BEGIN Exercise material

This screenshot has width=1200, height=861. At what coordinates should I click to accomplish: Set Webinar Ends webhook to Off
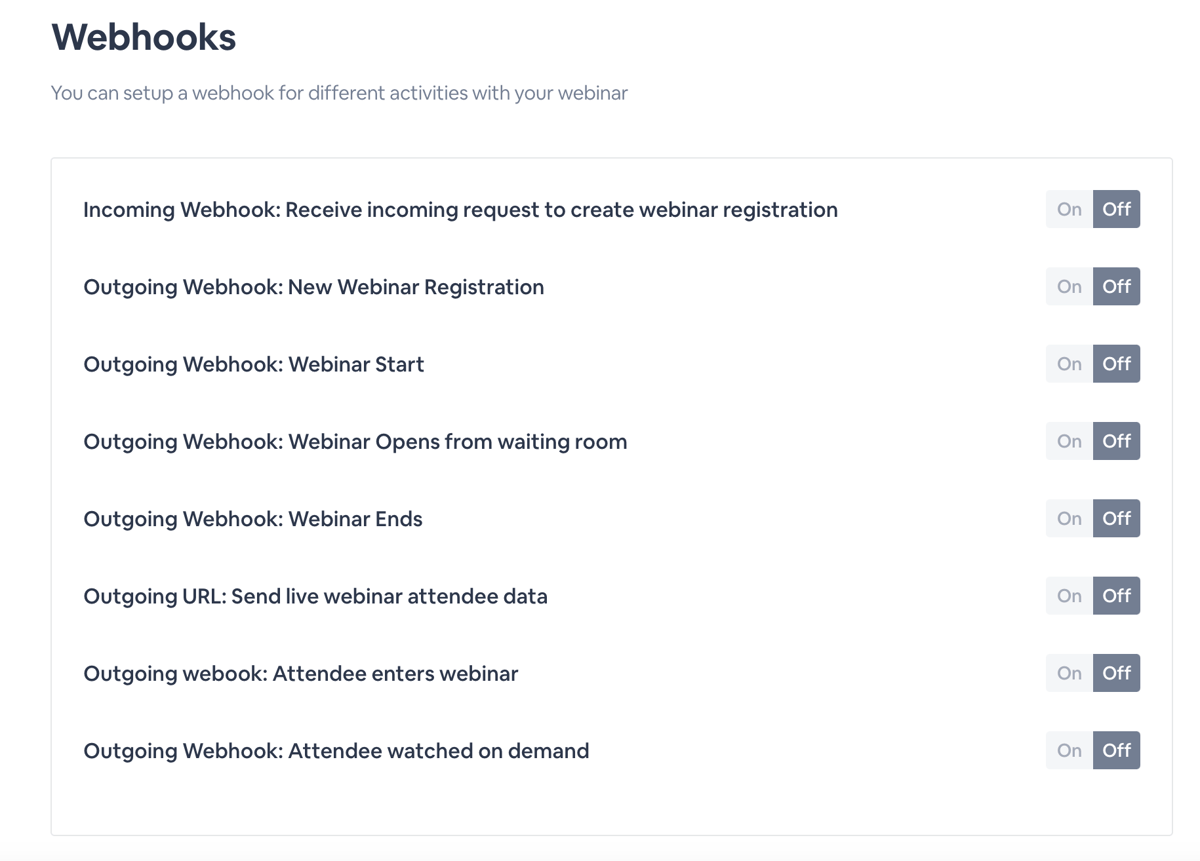pos(1117,518)
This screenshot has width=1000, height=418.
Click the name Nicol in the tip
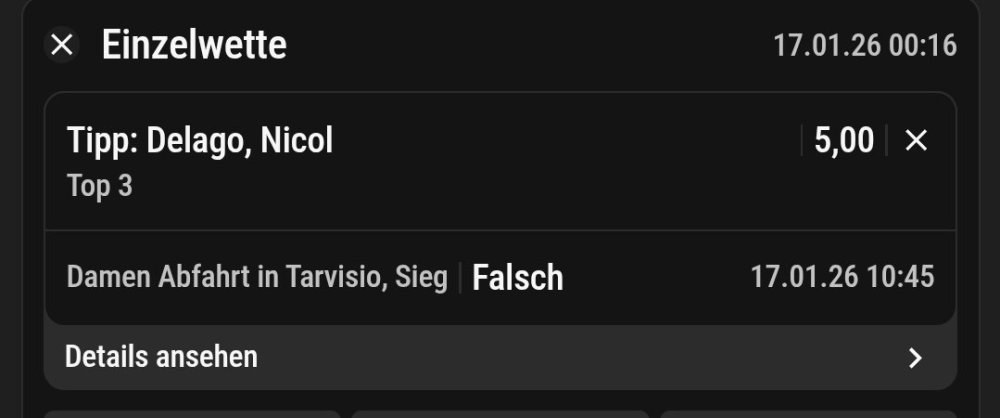click(296, 141)
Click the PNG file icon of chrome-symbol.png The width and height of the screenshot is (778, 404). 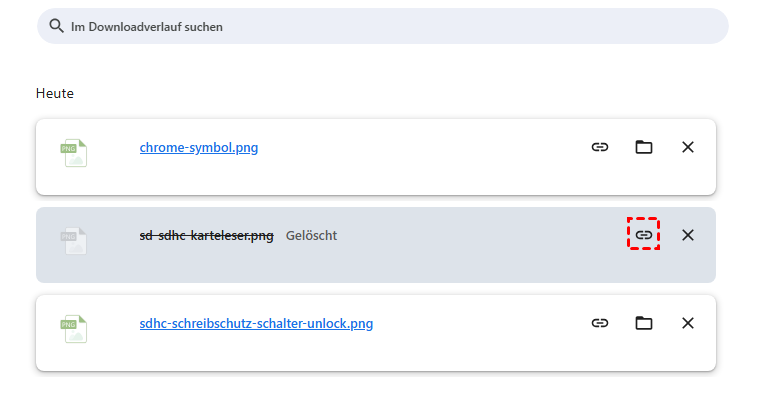tap(74, 152)
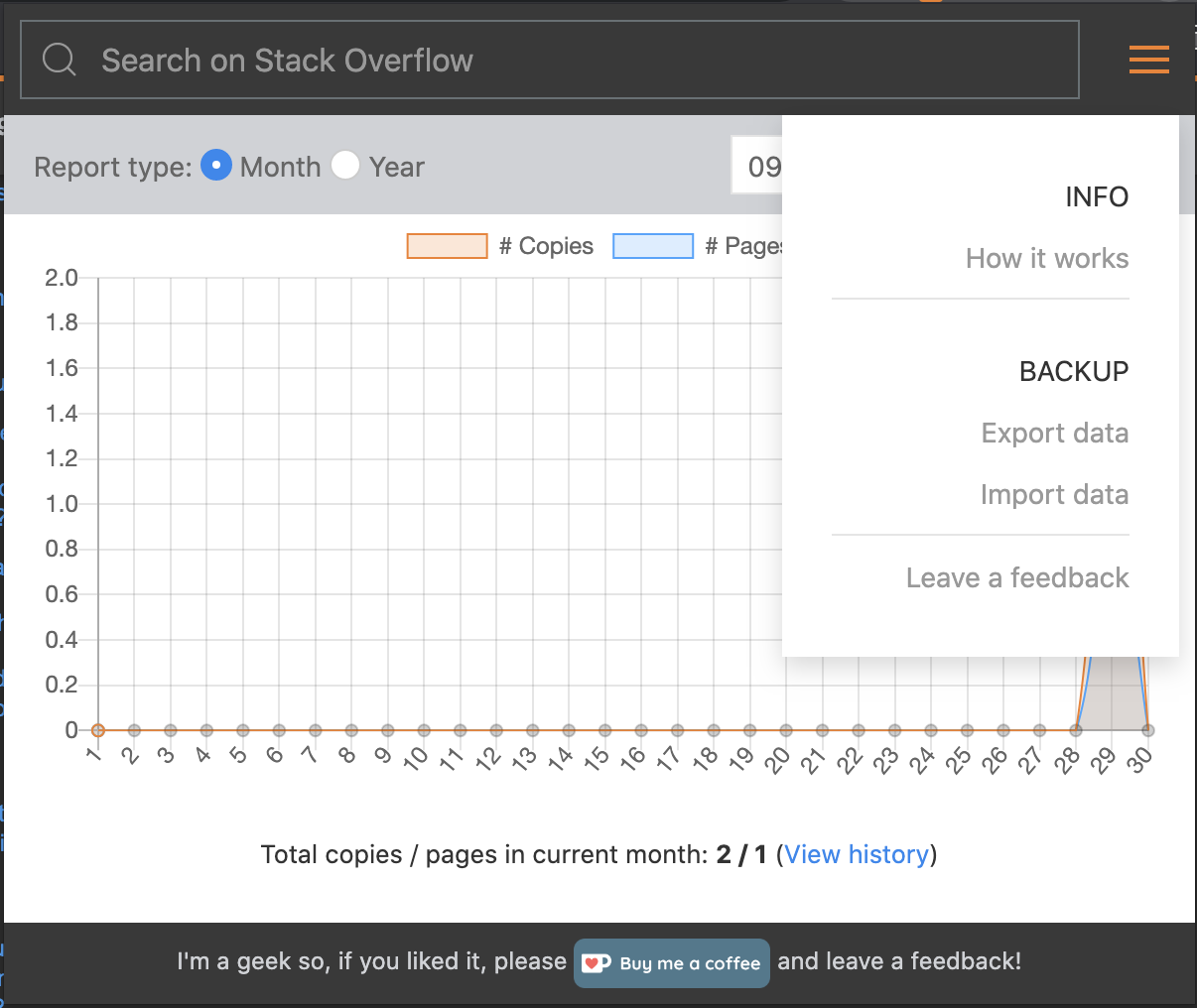Open the orange hamburger menu

(x=1148, y=60)
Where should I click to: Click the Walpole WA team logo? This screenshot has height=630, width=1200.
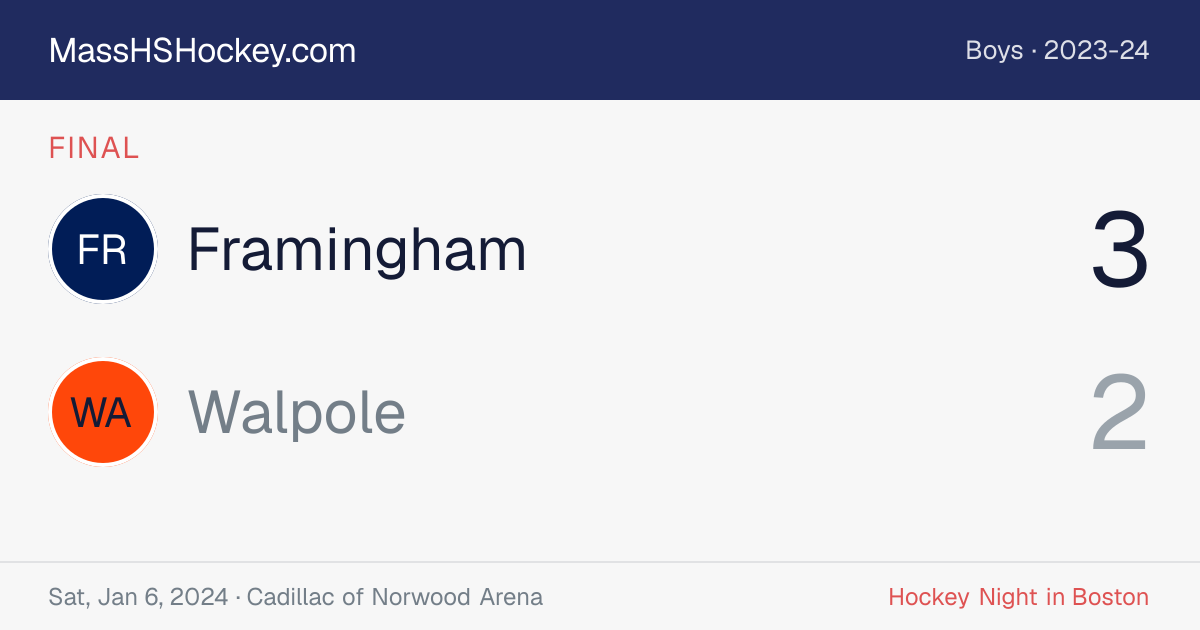[102, 412]
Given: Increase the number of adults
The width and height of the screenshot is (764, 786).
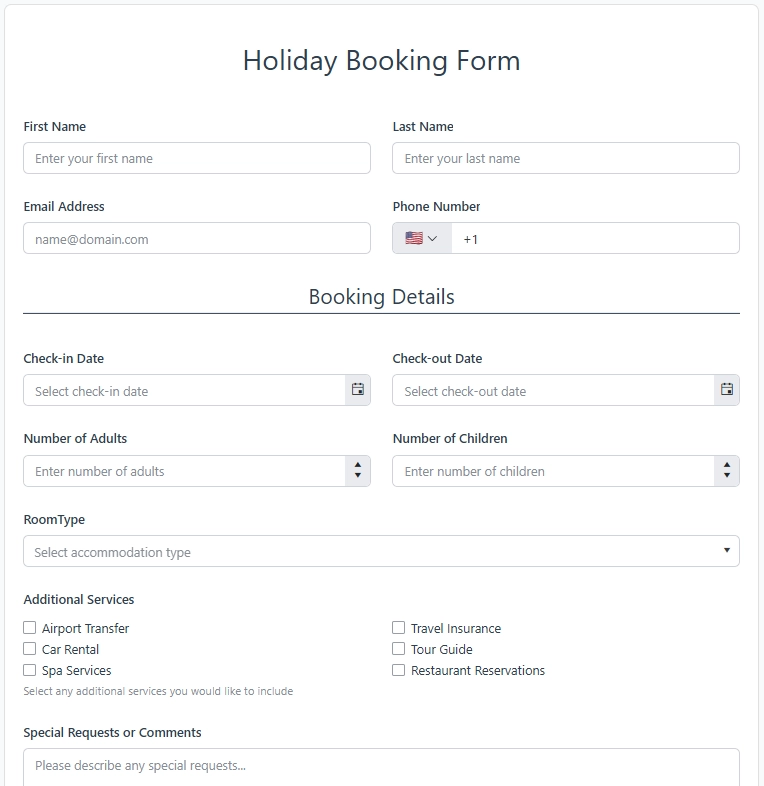Looking at the screenshot, I should (x=358, y=465).
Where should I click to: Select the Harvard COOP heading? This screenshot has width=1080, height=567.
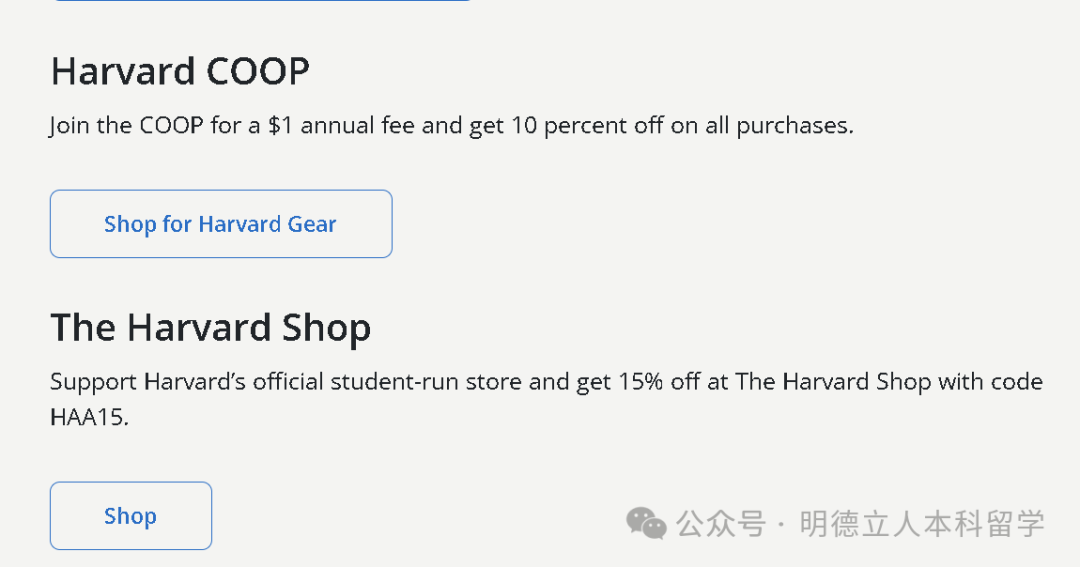tap(180, 72)
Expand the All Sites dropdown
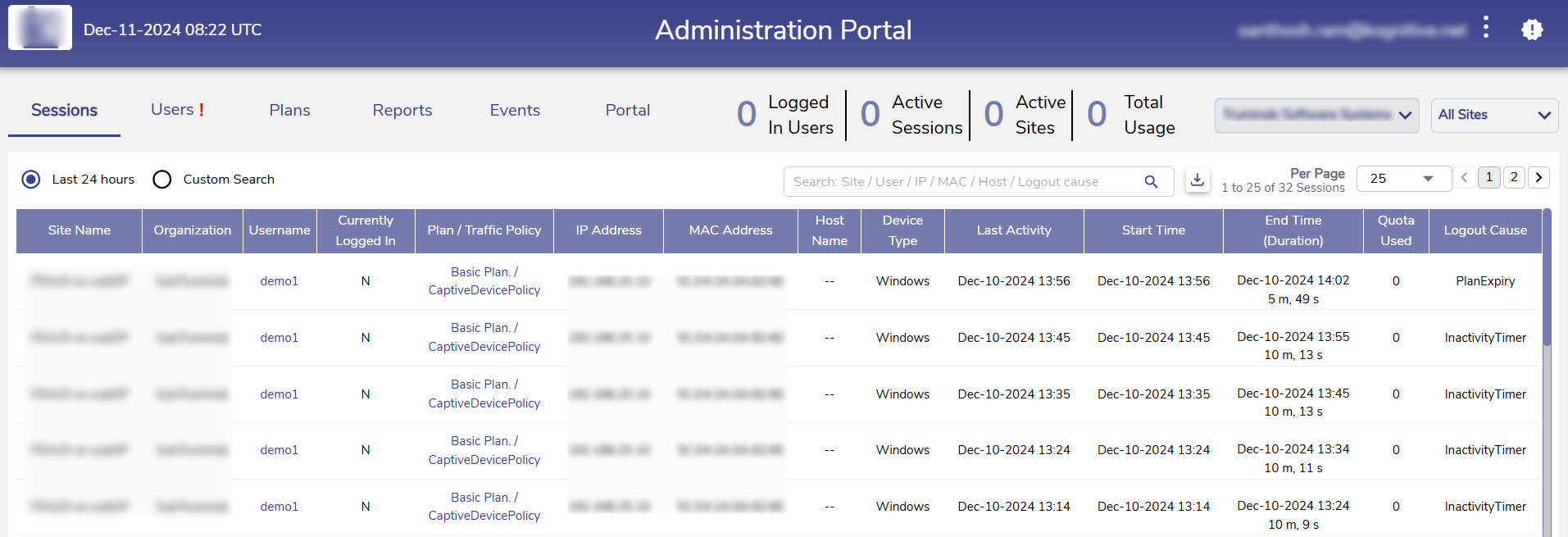The height and width of the screenshot is (537, 1568). (x=1493, y=115)
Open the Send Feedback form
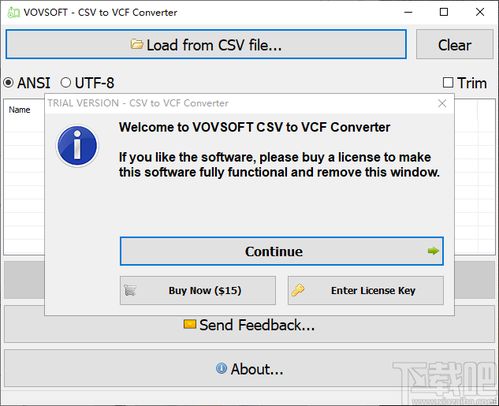 (x=249, y=324)
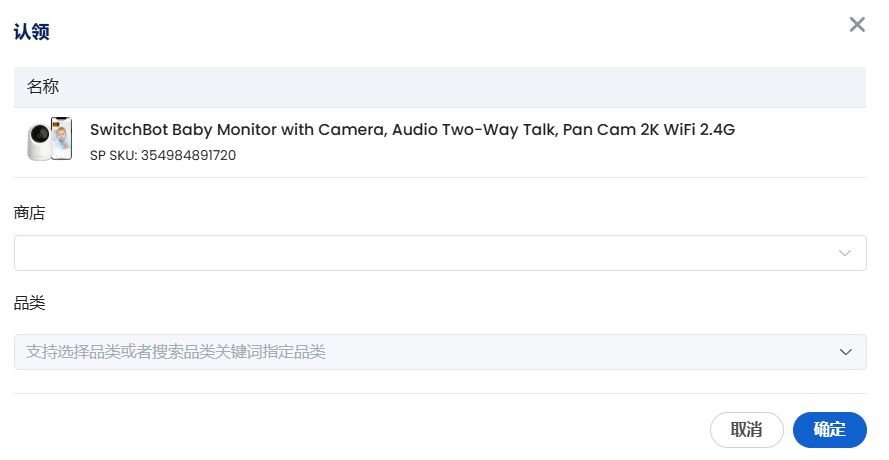This screenshot has height=460, width=889.
Task: Close the 认领 dialog with the X icon
Action: tap(857, 25)
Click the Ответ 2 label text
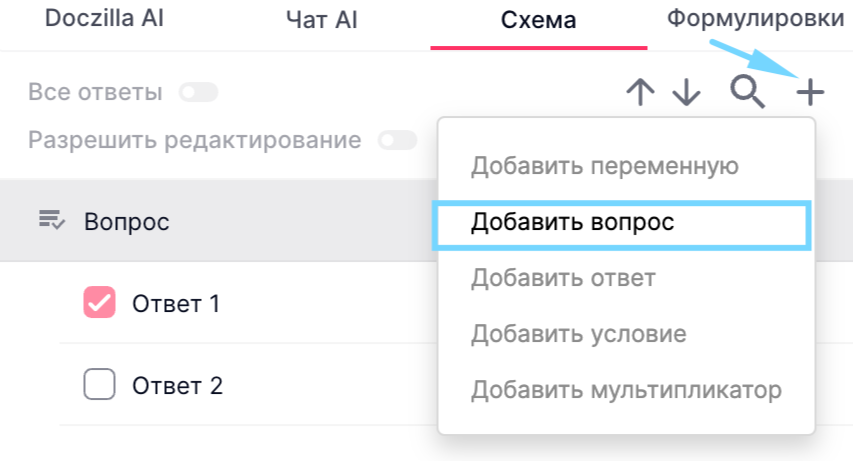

END Exercise material

## Task instructions
Only the lines from the one holding "Open the Send Feedback form" through the end of the records belong in the answer, copied exactly and without pictures.

## Worked solution
Open the Send Feedback form
 (x=249, y=324)
This screenshot has height=460, width=889.
Task: Close the 认领 dialog with the X icon
Action: tap(857, 25)
Click the Ответ 2 label text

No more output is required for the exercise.